What is needed is each line of the data below that holds the string "value".

__Extracted data entries__
----

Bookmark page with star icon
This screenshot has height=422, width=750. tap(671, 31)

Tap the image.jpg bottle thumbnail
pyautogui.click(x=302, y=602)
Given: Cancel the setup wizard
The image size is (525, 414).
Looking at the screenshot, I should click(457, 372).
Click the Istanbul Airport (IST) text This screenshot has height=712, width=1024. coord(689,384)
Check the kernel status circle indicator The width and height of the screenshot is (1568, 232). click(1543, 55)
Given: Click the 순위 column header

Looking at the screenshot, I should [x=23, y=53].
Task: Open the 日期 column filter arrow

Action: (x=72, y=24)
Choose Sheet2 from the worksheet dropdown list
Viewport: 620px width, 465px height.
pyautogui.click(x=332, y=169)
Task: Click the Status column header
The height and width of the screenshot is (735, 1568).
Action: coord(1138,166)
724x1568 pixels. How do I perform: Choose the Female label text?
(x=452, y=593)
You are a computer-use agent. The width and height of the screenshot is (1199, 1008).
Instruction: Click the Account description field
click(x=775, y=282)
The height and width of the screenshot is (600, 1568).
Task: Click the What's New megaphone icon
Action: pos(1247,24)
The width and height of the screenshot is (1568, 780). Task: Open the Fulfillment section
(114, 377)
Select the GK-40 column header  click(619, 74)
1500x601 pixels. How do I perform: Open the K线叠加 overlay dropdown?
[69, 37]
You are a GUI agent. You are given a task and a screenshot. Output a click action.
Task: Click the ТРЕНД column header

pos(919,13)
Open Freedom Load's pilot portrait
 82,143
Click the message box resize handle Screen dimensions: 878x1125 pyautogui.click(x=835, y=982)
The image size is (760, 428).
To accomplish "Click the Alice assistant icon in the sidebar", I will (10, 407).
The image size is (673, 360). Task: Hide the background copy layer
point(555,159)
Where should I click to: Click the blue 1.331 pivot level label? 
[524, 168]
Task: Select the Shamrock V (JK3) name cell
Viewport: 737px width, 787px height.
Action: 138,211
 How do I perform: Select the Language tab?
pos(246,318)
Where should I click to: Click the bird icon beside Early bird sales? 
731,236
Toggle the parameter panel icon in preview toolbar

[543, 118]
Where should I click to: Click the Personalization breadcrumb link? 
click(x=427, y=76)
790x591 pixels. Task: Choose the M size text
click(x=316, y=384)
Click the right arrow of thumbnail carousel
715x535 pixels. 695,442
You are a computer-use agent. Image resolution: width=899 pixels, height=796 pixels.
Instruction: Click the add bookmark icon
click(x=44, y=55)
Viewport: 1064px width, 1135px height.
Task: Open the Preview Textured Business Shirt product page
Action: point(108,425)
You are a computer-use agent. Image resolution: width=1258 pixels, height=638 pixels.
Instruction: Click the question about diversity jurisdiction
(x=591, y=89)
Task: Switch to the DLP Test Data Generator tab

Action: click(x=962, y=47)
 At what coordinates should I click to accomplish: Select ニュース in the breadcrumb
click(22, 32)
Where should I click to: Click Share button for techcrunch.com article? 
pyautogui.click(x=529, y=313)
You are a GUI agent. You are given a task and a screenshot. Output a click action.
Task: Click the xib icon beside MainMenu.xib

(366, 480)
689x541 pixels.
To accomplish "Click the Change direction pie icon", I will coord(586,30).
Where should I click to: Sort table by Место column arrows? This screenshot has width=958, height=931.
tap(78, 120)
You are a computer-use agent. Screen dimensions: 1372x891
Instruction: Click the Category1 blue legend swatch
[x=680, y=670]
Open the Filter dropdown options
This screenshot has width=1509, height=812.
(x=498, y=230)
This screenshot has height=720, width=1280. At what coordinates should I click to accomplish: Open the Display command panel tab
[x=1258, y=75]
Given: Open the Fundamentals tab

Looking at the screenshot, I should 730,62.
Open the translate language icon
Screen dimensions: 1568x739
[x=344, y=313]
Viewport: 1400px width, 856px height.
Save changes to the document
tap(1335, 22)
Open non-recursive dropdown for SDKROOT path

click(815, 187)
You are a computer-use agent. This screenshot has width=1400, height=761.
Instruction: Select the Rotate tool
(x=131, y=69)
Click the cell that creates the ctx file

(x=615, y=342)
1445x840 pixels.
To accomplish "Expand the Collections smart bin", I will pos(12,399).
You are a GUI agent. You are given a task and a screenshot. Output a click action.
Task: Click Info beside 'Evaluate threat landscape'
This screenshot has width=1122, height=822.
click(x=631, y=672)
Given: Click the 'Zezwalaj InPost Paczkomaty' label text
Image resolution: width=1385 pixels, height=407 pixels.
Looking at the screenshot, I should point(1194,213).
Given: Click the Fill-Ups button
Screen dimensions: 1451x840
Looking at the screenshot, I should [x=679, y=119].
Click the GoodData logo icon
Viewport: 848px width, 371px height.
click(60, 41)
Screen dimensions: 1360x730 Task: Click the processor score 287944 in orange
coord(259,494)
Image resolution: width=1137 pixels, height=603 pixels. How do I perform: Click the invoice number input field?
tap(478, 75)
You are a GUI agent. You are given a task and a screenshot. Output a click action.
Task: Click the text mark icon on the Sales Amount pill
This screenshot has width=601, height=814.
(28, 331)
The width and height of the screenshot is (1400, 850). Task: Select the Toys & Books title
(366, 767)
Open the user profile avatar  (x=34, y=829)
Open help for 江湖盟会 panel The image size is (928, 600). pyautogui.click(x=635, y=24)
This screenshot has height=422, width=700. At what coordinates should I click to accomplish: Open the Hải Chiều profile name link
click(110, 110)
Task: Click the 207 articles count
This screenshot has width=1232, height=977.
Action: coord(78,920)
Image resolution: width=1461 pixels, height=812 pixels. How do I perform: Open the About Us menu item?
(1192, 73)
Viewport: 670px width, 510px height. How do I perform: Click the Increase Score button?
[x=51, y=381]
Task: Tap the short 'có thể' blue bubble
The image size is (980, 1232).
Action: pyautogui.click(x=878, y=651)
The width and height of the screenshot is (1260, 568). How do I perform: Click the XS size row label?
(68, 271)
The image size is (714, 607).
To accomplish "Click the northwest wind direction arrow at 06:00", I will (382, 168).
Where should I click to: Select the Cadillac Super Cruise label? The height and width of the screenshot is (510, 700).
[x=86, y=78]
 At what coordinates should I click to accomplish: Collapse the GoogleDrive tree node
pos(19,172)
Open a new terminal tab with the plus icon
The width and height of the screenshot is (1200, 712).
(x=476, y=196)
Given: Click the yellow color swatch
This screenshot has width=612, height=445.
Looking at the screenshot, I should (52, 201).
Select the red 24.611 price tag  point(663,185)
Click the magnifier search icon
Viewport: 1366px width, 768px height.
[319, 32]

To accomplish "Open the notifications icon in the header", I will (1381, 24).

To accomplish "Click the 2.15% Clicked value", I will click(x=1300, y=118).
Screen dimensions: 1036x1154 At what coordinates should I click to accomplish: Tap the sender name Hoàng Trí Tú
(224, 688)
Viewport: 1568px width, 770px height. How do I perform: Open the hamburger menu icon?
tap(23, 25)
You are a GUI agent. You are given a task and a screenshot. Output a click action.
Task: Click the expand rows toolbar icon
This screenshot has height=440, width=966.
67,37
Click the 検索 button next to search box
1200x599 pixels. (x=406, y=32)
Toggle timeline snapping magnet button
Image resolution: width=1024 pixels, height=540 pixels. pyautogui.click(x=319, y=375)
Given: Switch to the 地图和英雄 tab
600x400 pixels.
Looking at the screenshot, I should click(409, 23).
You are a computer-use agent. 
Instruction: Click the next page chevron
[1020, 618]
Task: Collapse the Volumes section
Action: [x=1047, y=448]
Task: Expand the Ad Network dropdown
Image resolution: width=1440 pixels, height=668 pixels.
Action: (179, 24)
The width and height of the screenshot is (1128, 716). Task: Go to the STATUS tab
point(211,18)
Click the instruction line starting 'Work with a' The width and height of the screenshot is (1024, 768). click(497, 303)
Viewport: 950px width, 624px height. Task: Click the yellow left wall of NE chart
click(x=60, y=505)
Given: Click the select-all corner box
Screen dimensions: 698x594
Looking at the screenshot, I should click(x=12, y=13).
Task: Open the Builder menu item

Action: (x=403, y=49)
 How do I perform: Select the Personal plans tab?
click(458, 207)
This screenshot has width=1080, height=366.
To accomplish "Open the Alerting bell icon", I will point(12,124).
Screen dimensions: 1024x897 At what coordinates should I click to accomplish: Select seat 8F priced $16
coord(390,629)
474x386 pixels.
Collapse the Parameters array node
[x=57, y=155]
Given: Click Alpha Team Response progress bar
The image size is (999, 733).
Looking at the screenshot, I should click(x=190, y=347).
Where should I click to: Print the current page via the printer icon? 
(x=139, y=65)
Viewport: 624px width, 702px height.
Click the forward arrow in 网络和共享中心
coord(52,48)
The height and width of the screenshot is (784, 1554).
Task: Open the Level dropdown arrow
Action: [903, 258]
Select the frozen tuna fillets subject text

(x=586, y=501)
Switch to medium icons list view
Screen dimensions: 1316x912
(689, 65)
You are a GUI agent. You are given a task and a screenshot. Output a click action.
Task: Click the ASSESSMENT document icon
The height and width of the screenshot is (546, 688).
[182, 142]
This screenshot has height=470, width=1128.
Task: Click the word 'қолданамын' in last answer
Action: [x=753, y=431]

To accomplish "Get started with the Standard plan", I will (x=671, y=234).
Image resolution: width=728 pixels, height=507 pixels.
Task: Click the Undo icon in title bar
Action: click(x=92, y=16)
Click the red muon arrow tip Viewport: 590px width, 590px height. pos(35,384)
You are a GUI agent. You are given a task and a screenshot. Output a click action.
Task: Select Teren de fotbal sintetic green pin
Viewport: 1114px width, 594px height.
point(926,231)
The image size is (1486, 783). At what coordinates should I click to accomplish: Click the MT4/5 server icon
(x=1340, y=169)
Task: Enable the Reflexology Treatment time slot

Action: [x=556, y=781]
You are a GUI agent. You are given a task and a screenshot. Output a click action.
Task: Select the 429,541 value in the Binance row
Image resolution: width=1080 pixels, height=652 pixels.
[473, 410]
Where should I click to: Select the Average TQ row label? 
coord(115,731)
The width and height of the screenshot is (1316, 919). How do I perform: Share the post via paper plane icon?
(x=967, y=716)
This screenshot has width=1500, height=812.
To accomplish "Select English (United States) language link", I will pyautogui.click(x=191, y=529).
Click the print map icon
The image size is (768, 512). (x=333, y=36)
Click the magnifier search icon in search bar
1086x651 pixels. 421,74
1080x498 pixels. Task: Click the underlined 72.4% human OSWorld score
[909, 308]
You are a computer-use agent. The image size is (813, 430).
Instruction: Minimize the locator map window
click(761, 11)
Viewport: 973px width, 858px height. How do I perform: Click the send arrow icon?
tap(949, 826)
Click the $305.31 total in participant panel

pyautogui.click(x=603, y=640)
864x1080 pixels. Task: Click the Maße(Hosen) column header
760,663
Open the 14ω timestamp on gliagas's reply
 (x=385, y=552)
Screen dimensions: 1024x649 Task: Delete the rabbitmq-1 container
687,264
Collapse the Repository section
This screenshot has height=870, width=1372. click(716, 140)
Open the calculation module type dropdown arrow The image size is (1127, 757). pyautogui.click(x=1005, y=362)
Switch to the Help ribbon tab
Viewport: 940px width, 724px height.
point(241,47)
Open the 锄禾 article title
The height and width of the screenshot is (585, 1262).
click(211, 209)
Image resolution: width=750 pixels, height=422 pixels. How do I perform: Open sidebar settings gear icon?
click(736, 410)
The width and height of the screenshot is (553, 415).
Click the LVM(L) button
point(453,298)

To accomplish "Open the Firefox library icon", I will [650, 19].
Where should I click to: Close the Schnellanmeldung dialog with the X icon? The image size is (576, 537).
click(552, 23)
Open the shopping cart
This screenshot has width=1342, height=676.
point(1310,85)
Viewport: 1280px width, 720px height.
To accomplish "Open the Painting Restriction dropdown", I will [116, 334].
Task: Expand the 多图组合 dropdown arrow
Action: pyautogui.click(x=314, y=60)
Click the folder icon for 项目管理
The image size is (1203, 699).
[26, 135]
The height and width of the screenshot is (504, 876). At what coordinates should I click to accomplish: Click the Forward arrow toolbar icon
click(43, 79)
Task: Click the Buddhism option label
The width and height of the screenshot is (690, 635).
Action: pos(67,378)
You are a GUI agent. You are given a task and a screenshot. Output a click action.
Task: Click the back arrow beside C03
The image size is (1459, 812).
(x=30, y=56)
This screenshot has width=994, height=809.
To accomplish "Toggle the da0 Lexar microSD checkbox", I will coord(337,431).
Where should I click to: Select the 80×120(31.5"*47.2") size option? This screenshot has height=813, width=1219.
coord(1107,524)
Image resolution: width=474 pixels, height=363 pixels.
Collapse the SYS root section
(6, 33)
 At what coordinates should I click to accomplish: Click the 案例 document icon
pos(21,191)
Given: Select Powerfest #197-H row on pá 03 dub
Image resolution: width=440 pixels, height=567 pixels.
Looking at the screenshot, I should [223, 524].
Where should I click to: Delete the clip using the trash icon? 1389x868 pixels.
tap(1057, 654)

----

__Problem solution__
To accomplish "Click the 2.15% Clicked value", I will click(x=1300, y=118).
Task: Select the 429,541 value in the Binance row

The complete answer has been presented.